[[ Recorded information open ]]

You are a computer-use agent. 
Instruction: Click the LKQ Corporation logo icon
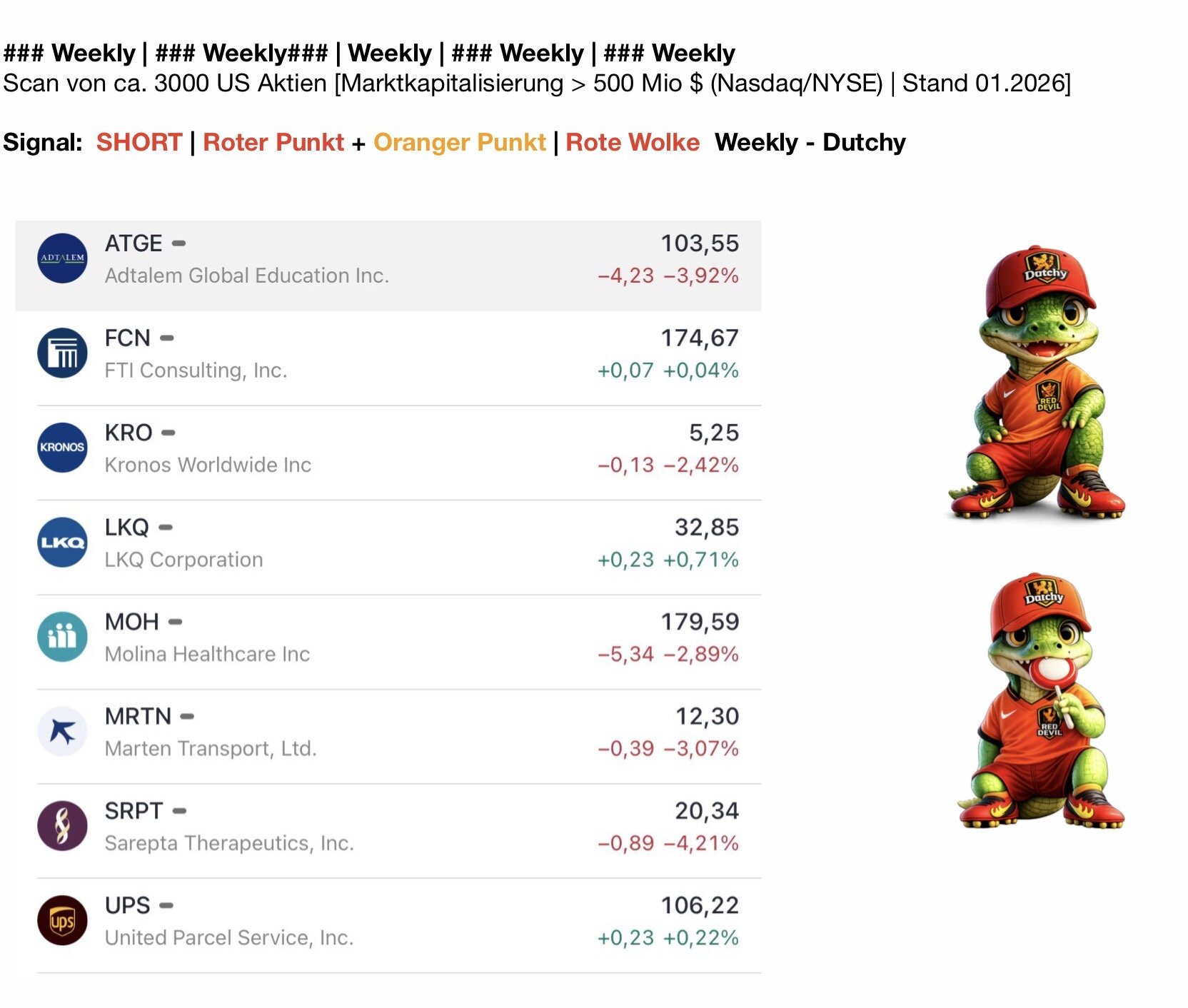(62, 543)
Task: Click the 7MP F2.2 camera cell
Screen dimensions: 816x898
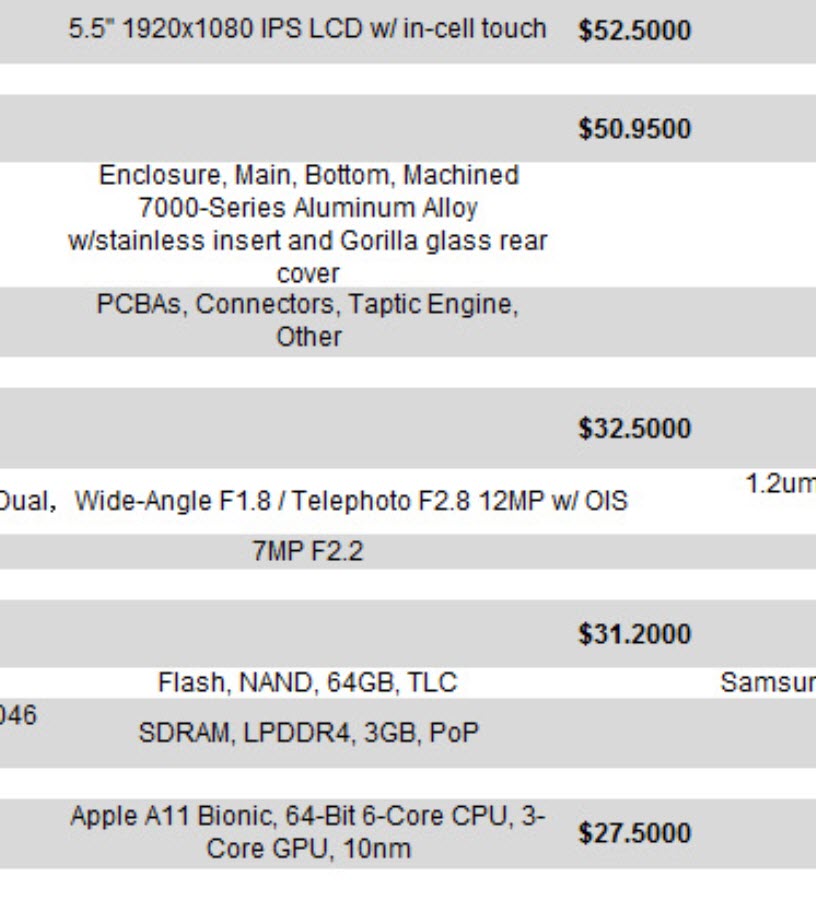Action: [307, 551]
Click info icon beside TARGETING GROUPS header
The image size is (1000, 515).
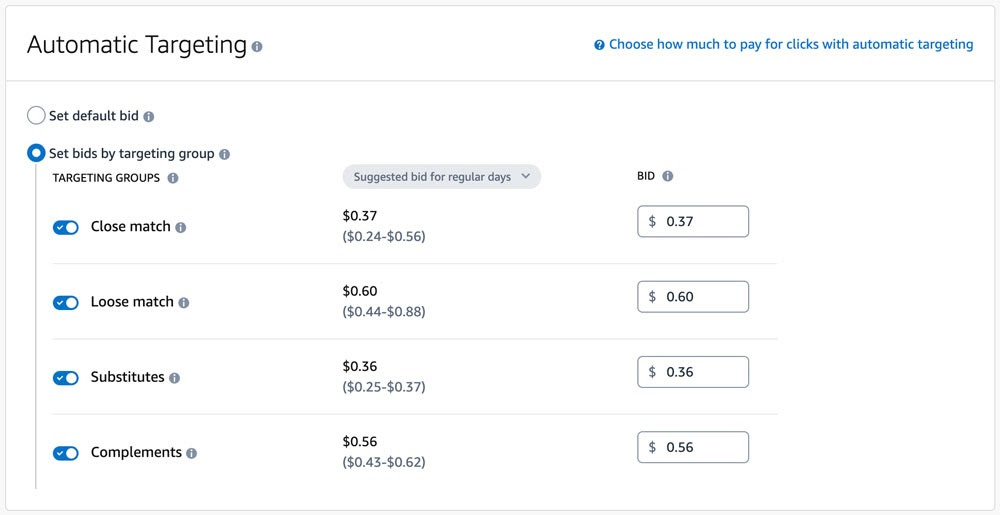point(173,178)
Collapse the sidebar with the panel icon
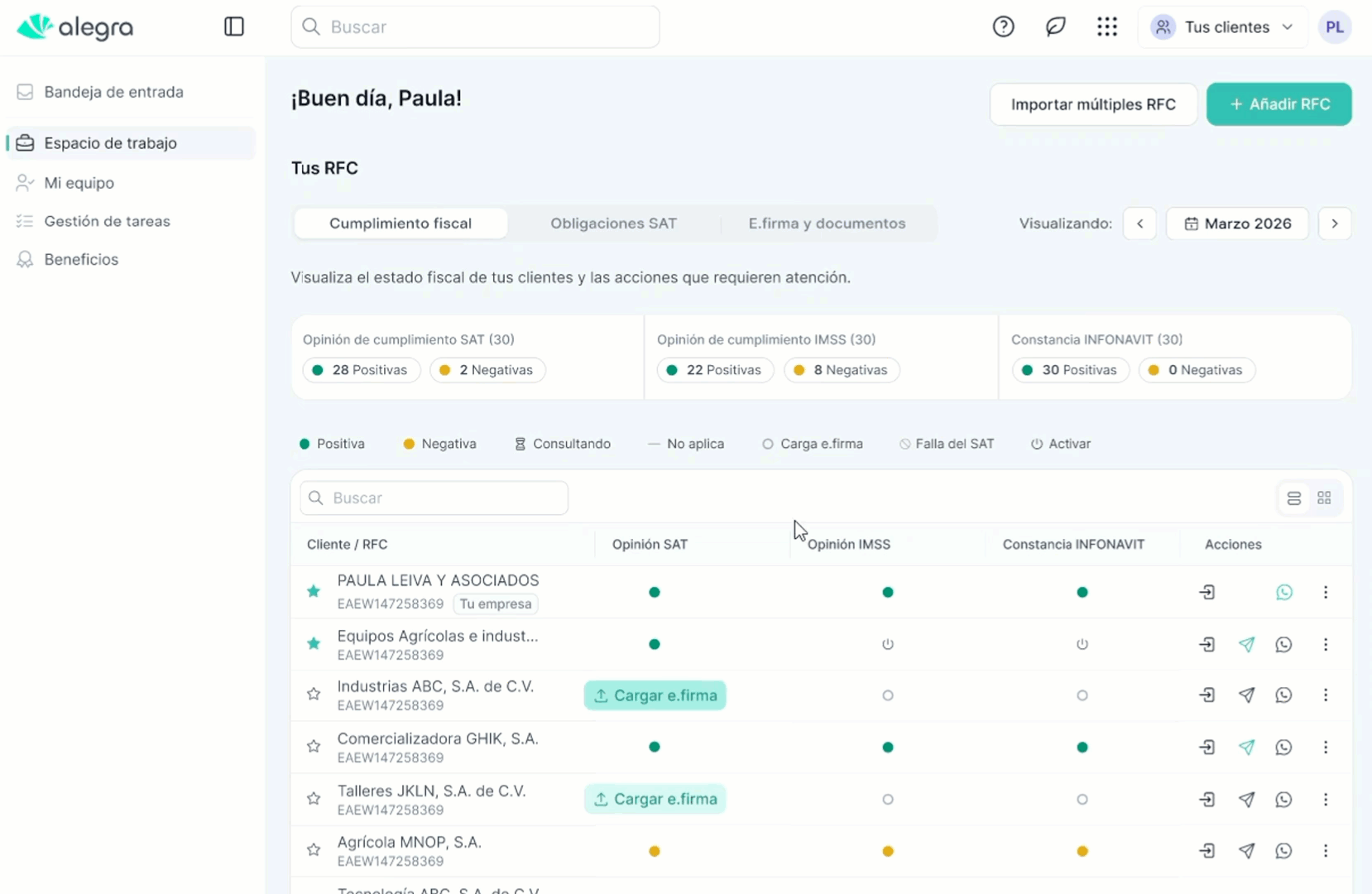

[[ Recorded information closed ]]

_What you should do_
Down to the last line, set down the data above exactly, and omit all images.

_Solution to this problem_
You are a computer-use agent. 
Instruction: Click the LKQ Corporation logo icon
(62, 543)
Task: Click the 7MP F2.2 camera cell
Screen dimensions: 816x898
Action: [307, 551]
Click info icon beside TARGETING GROUPS header
The image size is (1000, 515).
point(173,178)
Collapse the sidebar with the panel icon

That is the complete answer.